Alexandre Ludolf: O investidor médio brasileiro não tem ideia de quão avançada é a regulação nacional para este mercado de ativos digitais. Fomos o primeiro do mundo a lançar um produto com esse perfil. Eu realmente acredito que as tecnologias descentralizadas estão desenvolvendo uma nova internet. Finalmente, depois do advento das NFTs em 2021, estamos podendo oferecer produtos reais ao investidor brasileiro que está tendo oportunidade de participar de um novo Itaú ou numa nova Allianz, sem intermediários. A tecnologia superior, por mais que tenha uma resistência regulatória e de concorrência, acaba vencendo e poder participar de uma tendência global é muito importante. É uma revolução monetária e tecnológica. Foi iniciada há 13 anos com o nascimento do bitcoin e hoje vemos o florescimento de soluções para resolver outros problemas. É a coisa mais inclusiva que existe, o protocolo não faz distinção social.
DMI: É possível incluir os excluídos?
Alexandre Ludolf: O game Axie Infinity permitiu que muitas pessoas conseguissem renda com jogo, e optaram por jogar em vez de ser entregadores do ifood ou do Rappi, especialmente nas Filipinas.
DMI: O Bitcoin surgiu com a bandeira de eliminar um poder central. Como você vê a iniciativa dos governos em criar moedas soberanas digitais, as chamadas CBDC (Central Bank Digital Currency)?
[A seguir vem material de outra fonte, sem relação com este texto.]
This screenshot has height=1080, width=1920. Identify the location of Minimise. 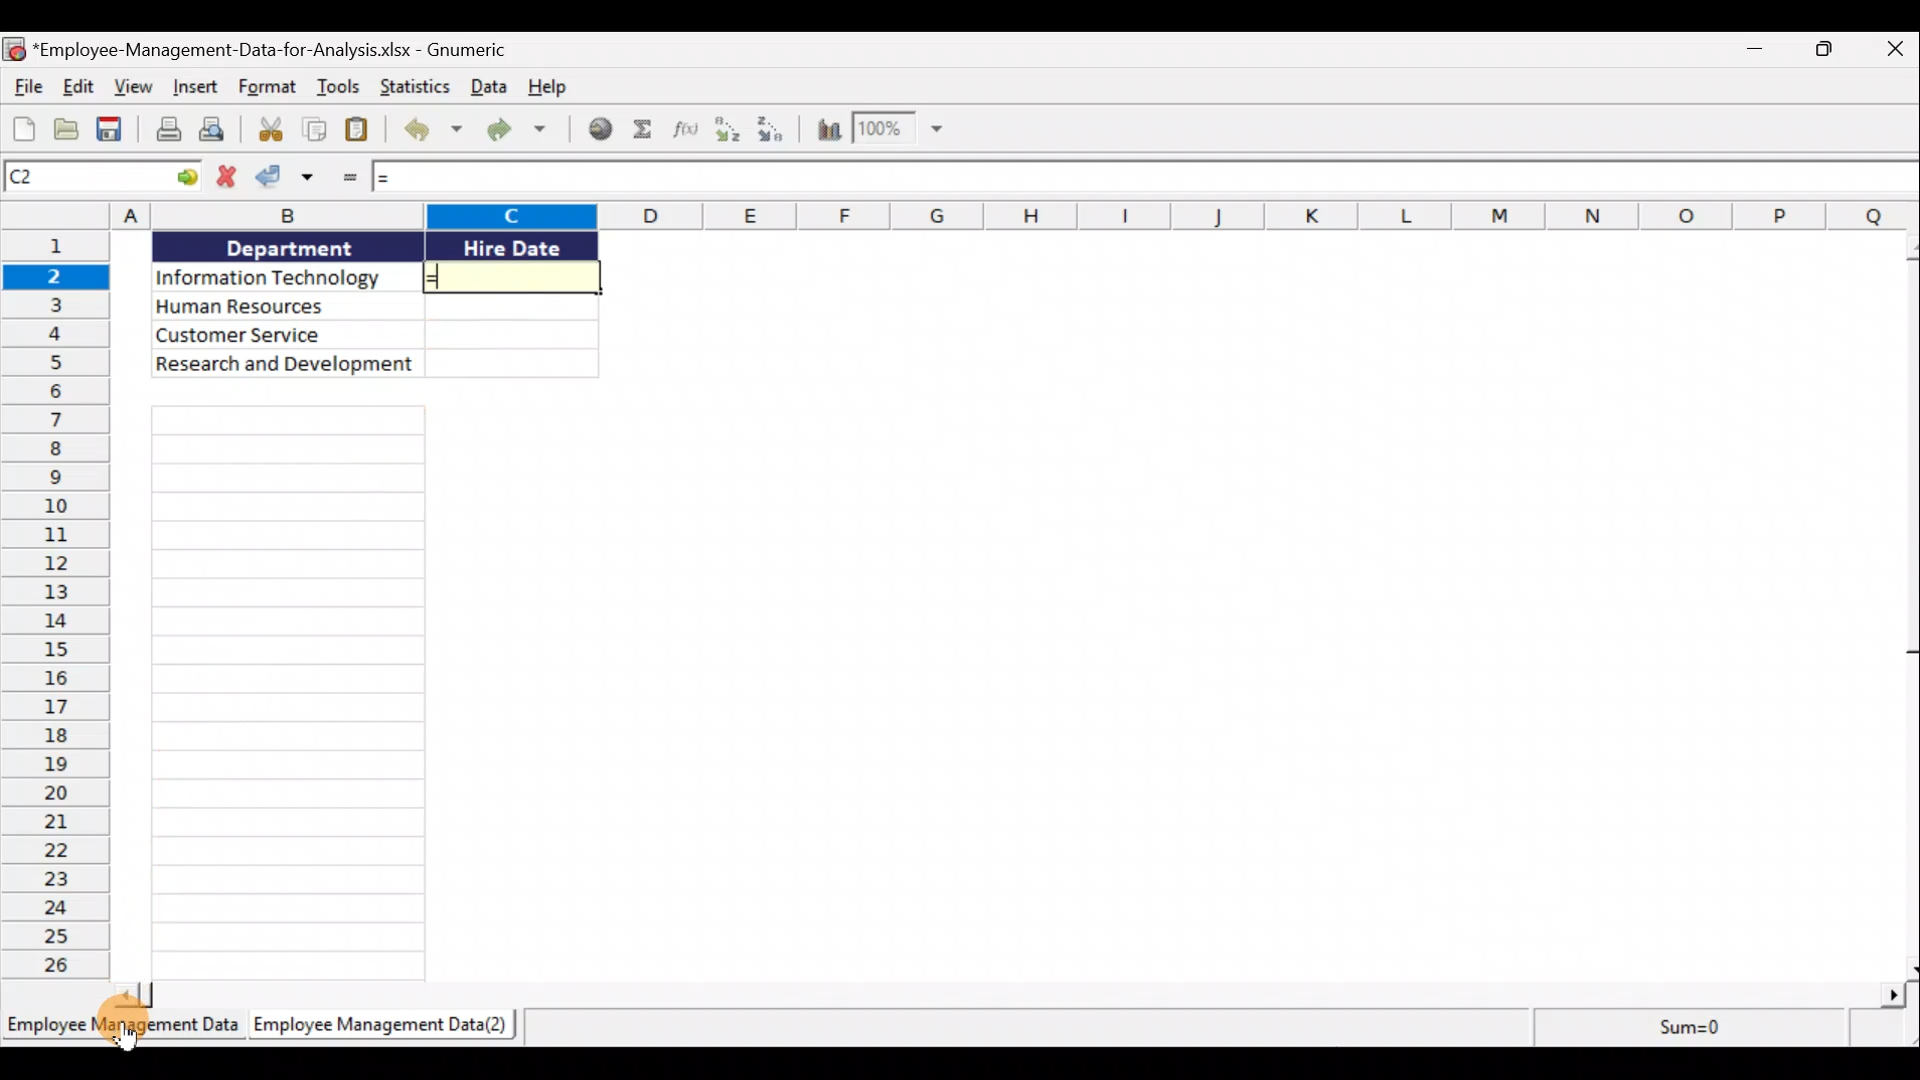
(1756, 47).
Alexandre Ludolf: Eles querem o benefício da maior eficiência das tecnologias descentralizadas – a CDBC é um PIX melhorado – mas não querem abrir mão do controle. O cidadão para de ter um relacionamento com o banco e passa a ser controlado diretamente pelo Banco Central. Em termos de política monetária passa-se a ter um conhecimento muito maior do que está acontecendo com a economia e ainda tirar poder dos EUA em mecanismos como a rede Swifit, de transferências internacionais.
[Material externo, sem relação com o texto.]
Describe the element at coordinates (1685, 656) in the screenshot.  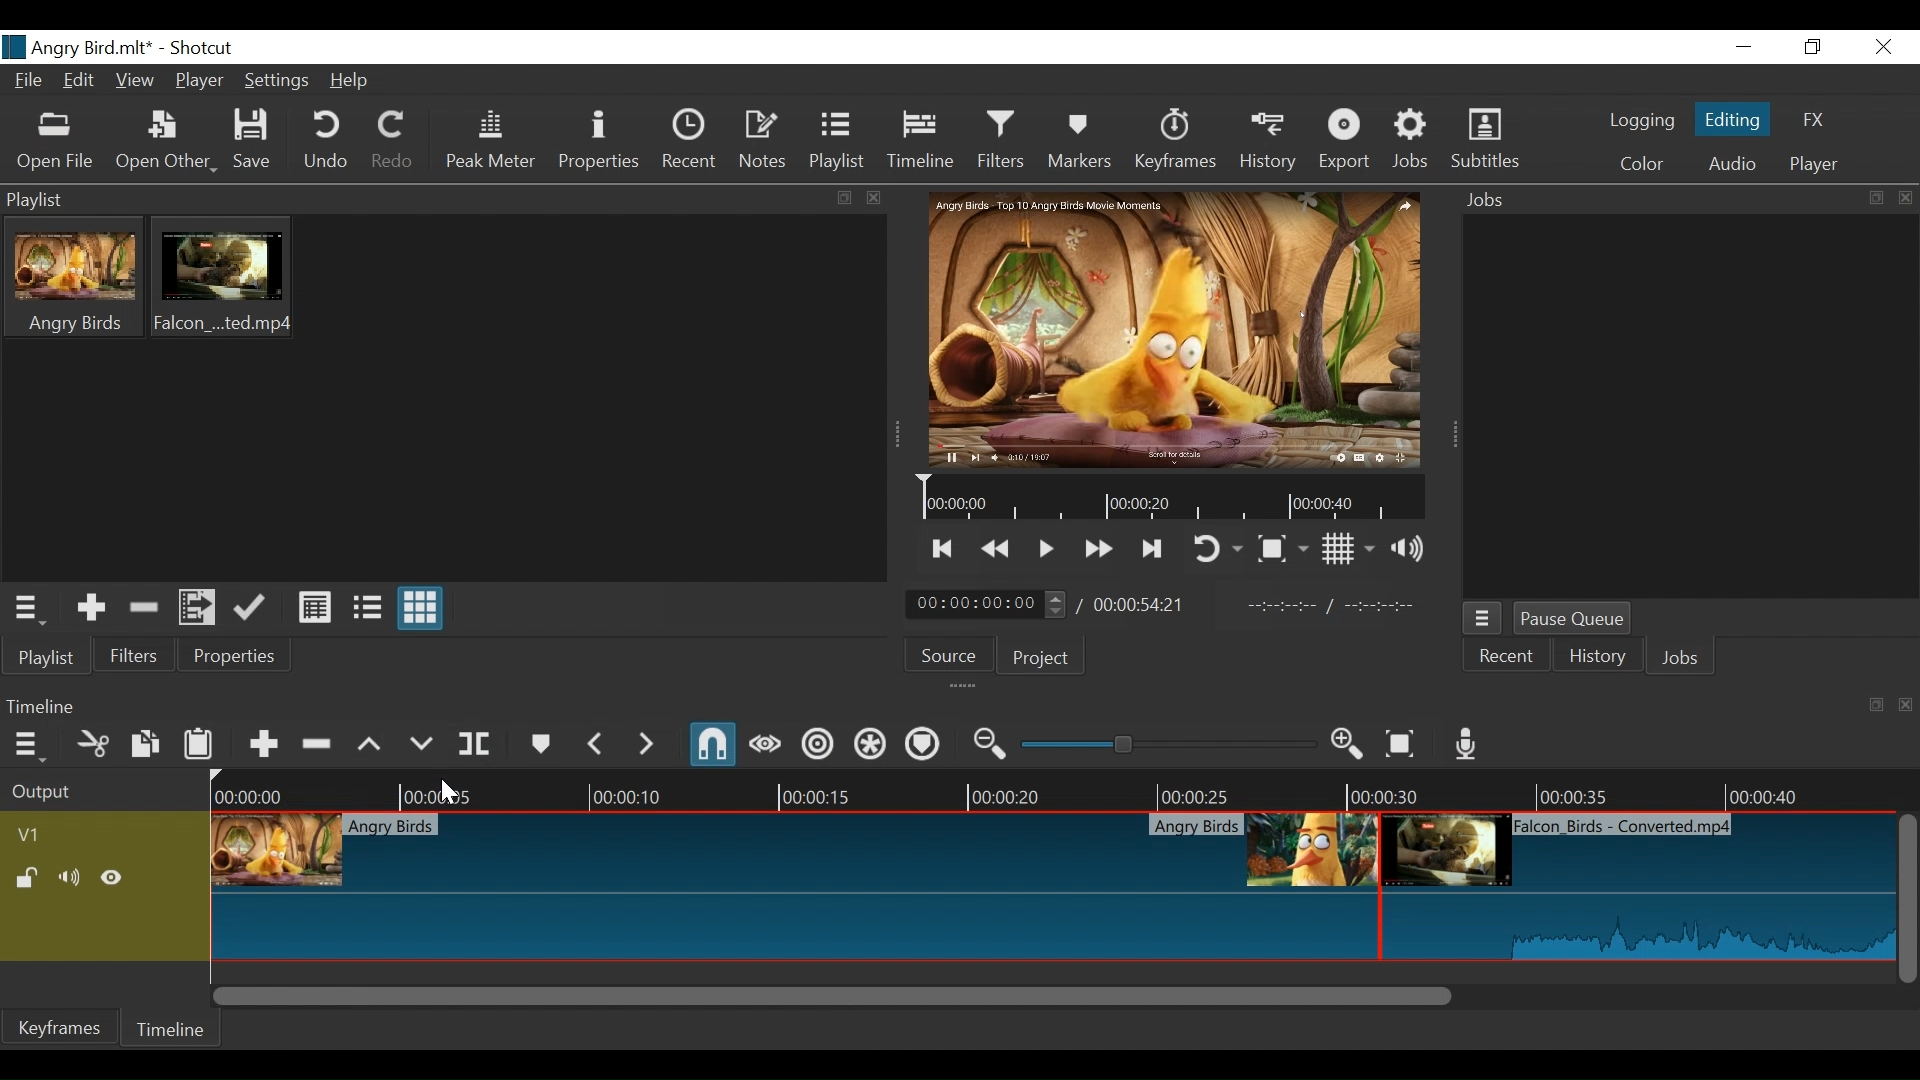
I see `Jobs` at that location.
A construção da moeda digital chinesa tem muito controle e censura. O BC pode unilateralmente cancelar os Yuans digitais de um cidadão se achar que ele é um dissidente. Eles interferiram no Alipay e agora proibiram cripto no país. O risco é esse modelo de controle servir para o mundo, mas não acho que funcione para o ocidente.